Albert is remarkably incurious:  she looks astonished to hear Hubert’s life story but never asks, in spite of opportunities to do so, how Hubert managed to make it happen. When Cathleen dies, Albert suggests to Hubert they set up house and/or work together as if doing so were a simple practical matter without any sexual dimension.  Then, at Hubert’s suggestion, Albert turns her attentions to Helen (Mia Wasikowska), a pretty, flirty chambermaid at the hotel, and courts her cluelessly – Albert appears to expect that the intended result will be achieved simply by going through the social motions.  When Albert says to Helen, ‘Our wedding will be a great wonder’, she comes back smartly with, ‘Aye, it’ll be a wonder all right!’  I laughed at this point (for the only time in the movie) – from enjoyment of Mia Wasikowska’s wit and from relief that the words spring out naturally in a film where many of the readings sound too practised.  There’s a truthfulness about the moment – you get Helen’s irritation with how stupidly unrealistic Albert is being.  Although Wasikowska gives another fine performance, the relationship between Helen and a lad called Joe who works at Morrison’s is predictable and dull, and not only because Joe is played by Aaron Johnson.  There are some decent performances in the smaller roles – especially Brendan Gleeson as the doctor who’s a resident in the hotel and Brenda Fricker as the cook there – and Pauline Collins as Mrs Baker overdoes things less than usual.   Rodrigo Garcia’s realisation of everyday life in the hotel is weak, though; he sets things up too deliberately and you never get much sense of the flow of gossip which should be part of the lifeblood of the staff.  The sequences describing the outbreak of typhoid fever and the temporary closure of Morrison’s are lame and the conclusion to the film is overextended.

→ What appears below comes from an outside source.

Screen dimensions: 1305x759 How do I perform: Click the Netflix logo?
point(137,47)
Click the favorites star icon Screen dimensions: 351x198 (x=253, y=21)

The mystery of who Albert has become, over the course of a lifetime of concealment, is at the heart of the story and while it may well be absorbing in the George Moore original it isn’t easy to dramatise satisfyingly.  When Albert dies and the doctor examines the body and discovers the truth, he murmurs something like ‘Why do people put up with such wretched lives?’  But we don’t know what Albert was missing in her life – she seems asexual so it’s not clear to what extent her decision to pretend to be a man thwarted her sexual appetites.  There’s no suggestion that Albert’s attracted to women until Hubert suggests that she take a wife.   We may be meant to see Albert as desperately lonely – trying to attach herself to anyone – but surely it’s not as simple as that.  During her years of service at the hotel, she’s put aside money which she wants to invest in a shop she means to buy.    Albert seems to be less anxious for companionship than for financial independence and respectability.  While the exploration of her personality is frustratingly shallow, the script seems anxious to supply a belt-and-braces motivation for her long-distant switch to transvestism:  not only does Albert need work which she wouldn’t have got as a woman; she also in her youth suffered some kind of traumatising sexual assault by a group of roughs.   Albert Nobbs’ themes seem daring but the filmmakers lose their nerve. Hubert – using a locution from decades into the future – tells Albert ‘You can be whoever you are’.  But Albert, when Hubert asks ‘What’s your real name?’, replies – in a quiet, puzzled tone –  ‘Albert’:  this indicates that I-am-what-I-am self-assertion is, in Albert’s case, going to be easier said than done.   The erosion of personality and desire is a challenging subject and Rodrigo Garcia and Glenn Close back off from it.  They keep trying to turn the movie into a heartbreaker of a more conventional kind – that moment on the beach is the clearest example of their approach to the material and Brian Byrne’s score is a persistent confirmation of it.   Albert Nobbs is too extraordinary an individual to be accommodated by this kind of treatment.